» Source data
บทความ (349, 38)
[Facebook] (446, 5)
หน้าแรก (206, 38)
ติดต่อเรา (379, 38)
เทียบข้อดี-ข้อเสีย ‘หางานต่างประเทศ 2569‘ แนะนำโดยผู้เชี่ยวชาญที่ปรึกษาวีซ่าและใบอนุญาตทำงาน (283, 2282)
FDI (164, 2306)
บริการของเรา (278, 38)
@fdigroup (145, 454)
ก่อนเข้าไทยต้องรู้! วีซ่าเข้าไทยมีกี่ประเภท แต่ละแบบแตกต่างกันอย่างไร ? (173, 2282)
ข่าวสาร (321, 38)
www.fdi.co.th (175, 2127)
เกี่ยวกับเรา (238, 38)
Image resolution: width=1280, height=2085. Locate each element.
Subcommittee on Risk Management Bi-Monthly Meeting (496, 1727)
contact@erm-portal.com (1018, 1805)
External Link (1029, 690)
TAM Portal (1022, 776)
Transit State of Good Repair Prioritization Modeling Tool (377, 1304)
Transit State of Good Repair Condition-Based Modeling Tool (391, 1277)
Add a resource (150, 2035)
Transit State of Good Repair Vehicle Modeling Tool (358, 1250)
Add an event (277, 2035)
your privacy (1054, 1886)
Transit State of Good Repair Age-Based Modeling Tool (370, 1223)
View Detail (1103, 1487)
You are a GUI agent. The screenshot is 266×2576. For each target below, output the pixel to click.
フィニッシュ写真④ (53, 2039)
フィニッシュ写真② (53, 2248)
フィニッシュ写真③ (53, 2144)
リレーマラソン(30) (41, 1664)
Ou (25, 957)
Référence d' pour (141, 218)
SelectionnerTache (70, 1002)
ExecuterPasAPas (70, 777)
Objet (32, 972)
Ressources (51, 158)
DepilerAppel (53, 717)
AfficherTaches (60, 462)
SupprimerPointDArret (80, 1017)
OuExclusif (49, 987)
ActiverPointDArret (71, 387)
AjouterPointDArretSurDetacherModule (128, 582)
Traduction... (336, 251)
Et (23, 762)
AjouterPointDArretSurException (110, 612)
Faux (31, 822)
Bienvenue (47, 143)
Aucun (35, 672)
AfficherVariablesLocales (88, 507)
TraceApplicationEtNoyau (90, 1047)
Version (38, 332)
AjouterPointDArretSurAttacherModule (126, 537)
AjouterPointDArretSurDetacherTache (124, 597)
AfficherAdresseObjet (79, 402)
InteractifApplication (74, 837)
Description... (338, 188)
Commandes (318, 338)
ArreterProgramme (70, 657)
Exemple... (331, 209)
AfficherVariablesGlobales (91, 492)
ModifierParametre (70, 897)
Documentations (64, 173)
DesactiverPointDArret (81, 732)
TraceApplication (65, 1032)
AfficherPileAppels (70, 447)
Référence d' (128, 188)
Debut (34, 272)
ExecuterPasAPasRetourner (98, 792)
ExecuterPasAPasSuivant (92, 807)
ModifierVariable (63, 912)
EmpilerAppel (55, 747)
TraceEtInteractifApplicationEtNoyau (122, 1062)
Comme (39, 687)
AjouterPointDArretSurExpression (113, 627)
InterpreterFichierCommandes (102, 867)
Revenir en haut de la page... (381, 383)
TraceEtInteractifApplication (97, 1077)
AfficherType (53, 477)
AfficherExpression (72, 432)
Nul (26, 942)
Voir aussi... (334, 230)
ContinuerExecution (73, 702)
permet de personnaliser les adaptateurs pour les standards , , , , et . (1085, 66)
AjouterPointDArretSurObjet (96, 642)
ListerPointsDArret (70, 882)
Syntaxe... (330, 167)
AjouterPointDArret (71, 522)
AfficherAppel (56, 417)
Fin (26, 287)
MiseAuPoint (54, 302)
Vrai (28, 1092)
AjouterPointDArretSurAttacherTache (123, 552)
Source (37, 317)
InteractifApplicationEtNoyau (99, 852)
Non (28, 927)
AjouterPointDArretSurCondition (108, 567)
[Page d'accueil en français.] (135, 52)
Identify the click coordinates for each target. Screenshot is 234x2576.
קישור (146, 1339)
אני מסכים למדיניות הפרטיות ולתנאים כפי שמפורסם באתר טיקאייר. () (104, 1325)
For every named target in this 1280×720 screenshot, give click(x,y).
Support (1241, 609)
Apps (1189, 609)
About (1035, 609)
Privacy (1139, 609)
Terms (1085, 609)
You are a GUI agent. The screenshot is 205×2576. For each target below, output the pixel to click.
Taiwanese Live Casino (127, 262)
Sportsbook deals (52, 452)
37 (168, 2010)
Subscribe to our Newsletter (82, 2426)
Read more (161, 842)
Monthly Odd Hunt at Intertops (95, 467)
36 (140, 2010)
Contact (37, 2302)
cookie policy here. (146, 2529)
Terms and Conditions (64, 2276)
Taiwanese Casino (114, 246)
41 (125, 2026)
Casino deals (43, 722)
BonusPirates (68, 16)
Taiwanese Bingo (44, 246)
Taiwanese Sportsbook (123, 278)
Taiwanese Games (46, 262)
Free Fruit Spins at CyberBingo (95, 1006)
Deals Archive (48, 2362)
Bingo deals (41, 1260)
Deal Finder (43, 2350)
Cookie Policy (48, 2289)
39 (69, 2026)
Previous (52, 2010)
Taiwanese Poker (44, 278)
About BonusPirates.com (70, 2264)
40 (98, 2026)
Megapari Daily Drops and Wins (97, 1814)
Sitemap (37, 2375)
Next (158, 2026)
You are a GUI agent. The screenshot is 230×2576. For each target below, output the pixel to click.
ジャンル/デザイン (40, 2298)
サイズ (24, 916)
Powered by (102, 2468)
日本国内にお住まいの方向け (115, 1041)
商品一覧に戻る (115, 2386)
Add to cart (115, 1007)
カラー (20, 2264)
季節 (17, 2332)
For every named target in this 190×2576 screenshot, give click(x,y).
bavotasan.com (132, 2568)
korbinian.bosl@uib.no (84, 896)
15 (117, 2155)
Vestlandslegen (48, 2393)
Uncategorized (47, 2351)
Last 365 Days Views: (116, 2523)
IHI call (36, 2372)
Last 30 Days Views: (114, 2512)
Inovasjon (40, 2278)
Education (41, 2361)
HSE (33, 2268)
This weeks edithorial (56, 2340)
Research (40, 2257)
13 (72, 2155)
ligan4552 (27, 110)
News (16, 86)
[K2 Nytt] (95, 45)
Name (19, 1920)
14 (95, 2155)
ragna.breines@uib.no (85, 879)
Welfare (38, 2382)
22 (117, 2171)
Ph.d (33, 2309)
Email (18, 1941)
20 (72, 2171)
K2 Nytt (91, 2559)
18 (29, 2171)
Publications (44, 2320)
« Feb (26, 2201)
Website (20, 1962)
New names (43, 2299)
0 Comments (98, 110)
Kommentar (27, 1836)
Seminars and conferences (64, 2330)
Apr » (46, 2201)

» WHAT YOU HAVE TO DO
In the entries above, restate word for word the lines between the one holding "Ressources (51, 158)" and the one holding "Faux (31, 822)", inclusive, and nothing besides.

» SOLUTION FOR THIS EXERCISE
Ressources (51, 158)
DepilerAppel (53, 717)
AfficherTaches (60, 462)
SupprimerPointDArret (80, 1017)
OuExclusif (49, 987)
ActiverPointDArret (71, 387)
AjouterPointDArretSurDetacherModule (128, 582)
Traduction... (336, 251)
Et (23, 762)
AjouterPointDArretSurException (110, 612)
Faux (31, 822)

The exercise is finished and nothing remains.